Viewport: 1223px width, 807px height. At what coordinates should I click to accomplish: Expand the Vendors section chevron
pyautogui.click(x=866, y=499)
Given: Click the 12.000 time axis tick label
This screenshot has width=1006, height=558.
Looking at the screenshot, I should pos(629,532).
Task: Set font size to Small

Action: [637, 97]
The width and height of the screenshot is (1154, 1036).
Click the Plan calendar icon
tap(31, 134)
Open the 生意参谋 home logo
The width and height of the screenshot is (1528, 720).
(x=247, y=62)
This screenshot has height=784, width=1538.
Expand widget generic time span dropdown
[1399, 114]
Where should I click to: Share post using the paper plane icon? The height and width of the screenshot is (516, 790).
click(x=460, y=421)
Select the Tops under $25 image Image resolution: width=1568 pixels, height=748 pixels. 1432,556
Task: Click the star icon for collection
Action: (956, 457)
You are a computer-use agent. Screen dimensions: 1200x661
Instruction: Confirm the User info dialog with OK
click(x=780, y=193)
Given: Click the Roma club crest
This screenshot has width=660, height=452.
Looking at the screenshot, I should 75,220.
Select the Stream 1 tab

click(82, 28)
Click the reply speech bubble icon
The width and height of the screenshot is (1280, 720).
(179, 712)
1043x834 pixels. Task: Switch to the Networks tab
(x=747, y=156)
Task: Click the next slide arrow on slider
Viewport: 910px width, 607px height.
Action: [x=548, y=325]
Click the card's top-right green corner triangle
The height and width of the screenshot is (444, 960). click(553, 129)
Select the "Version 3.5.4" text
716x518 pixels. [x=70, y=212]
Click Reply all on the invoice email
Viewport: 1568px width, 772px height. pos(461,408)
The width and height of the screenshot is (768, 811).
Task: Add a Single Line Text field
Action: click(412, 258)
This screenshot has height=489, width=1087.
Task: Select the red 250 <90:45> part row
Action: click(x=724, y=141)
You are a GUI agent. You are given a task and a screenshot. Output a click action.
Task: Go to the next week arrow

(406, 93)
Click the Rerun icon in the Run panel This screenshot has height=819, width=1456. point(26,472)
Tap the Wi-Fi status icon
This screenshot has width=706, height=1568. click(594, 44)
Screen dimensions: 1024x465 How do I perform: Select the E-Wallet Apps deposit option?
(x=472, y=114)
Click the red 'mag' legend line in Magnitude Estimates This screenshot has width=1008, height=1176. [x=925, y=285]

### Given task
Rewrite all the items above, replacing every occurrence of "Expand" with "Unfold" and leaving everything else unchanged.

### Exercise result
Viewport: 1223px width, 807px height. At what coordinates should I click to accomplish: Unfold the Vendors section chevron
pyautogui.click(x=866, y=499)
Given: Click the 12.000 time axis tick label
This screenshot has width=1006, height=558.
Looking at the screenshot, I should pos(629,532).
Task: Set font size to Small

Action: [637, 97]
The width and height of the screenshot is (1154, 1036).
Click the Plan calendar icon
tap(31, 134)
Open the 生意参谋 home logo
The width and height of the screenshot is (1528, 720).
(x=247, y=62)
This screenshot has height=784, width=1538.
Unfold widget generic time span dropdown
[1399, 114]
Where should I click to: Share post using the paper plane icon? The height and width of the screenshot is (516, 790).
click(x=460, y=421)
Select the Tops under $25 image Image resolution: width=1568 pixels, height=748 pixels. 1432,556
Task: Click the star icon for collection
Action: (956, 457)
You are a computer-use agent. Screen dimensions: 1200x661
Instruction: Confirm the User info dialog with OK
click(x=780, y=193)
Given: Click the Roma club crest
This screenshot has width=660, height=452.
Looking at the screenshot, I should 75,220.
Select the Stream 1 tab

click(82, 28)
Click the reply speech bubble icon
The width and height of the screenshot is (1280, 720).
(179, 712)
1043x834 pixels. Task: Switch to the Networks tab
(x=747, y=156)
Task: Click the next slide arrow on slider
Viewport: 910px width, 607px height.
Action: [x=548, y=325]
Click the card's top-right green corner triangle
The height and width of the screenshot is (444, 960). click(553, 129)
Select the "Version 3.5.4" text
716x518 pixels. [x=70, y=212]
Click Reply all on the invoice email
Viewport: 1568px width, 772px height. pos(461,408)
The width and height of the screenshot is (768, 811).
Task: Add a Single Line Text field
Action: click(412, 258)
This screenshot has height=489, width=1087.
Task: Select the red 250 <90:45> part row
Action: click(x=724, y=141)
You are a GUI agent. You are given a task and a screenshot. Output a click action.
Task: Go to the next week arrow

(406, 93)
Click the Rerun icon in the Run panel This screenshot has height=819, width=1456. point(26,472)
Tap the Wi-Fi status icon
This screenshot has width=706, height=1568. click(594, 44)
Screen dimensions: 1024x465 How do I perform: Select the E-Wallet Apps deposit option?
(x=472, y=114)
Click the red 'mag' legend line in Magnitude Estimates This screenshot has width=1008, height=1176. [x=925, y=285]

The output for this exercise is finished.